Reclaiming our Castles

The Chiltern Hills has a number of castles, not all grand and serving cream teas, but structures that played an important part in the rise and fall of the national and local fortunes. I feel they have slipped from our collective conscious, they need us to visit them, to feel their flinty walls, enjoy the wild flowers that have colonised the brick and stones and share our photos.
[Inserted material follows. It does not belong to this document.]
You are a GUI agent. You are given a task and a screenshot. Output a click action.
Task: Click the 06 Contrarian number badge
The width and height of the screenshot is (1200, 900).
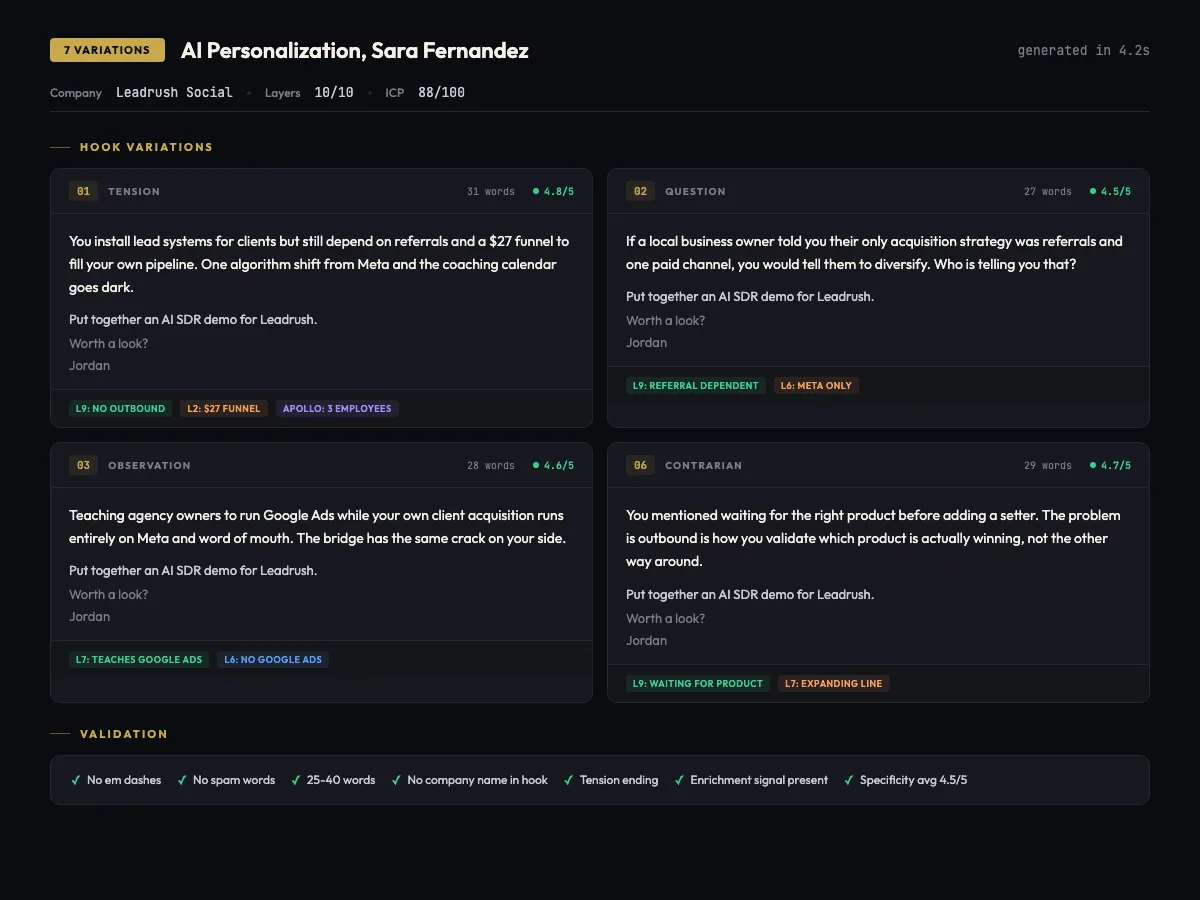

I have written about reclaiming two castles so far; Berkhamsted and Someries Castles, both scheduled ancient monuments, and will keep adding to this over time. Your suggestions, as ever, are most welcome.

Berkhamstead Castle

Seen mostly from commuter trains, I expect Berkhamsted castle is one of those landmarks that is just no longer noticed. A scheduled ancient monument, the castle had a lucky escape – not from French siege engines, but from those bringing a new prosperity to the Chilterns countryside.

Berkhamsted Castle
The walls that kept the trains out
Someries Castle

The ruined structure lies beside an old road between Luton and Kimpton, situated on a plateau of the Chilterns, to the east of the Lea Valley. Everything about this place just feels weird. Why am I here, at the end of a dusty lane on the edge of a busy runway? To look at a mystery wrapped up within an enigma: Someries Castle, which is not in fact a castle, but a fortified Manor House. But I’m not fussy!

Reclaiming our castles
Exquisite detail in brick and flowers
Dinton Castle

Just off the A418, once the turnpike between Thame and Aylesbury, is the small village of Dinton in the Vale of Aylesbury. As with so many ‘if you blink you’ll miss them’ English villages and hamlets, I was delighted that I had stopped to explore the pretty village and its castle, and was intrigued by what I saw. Not realising at the time, the historical significance and surprising stories of a royal executioner, a ghost and a hermit with his leather shoes.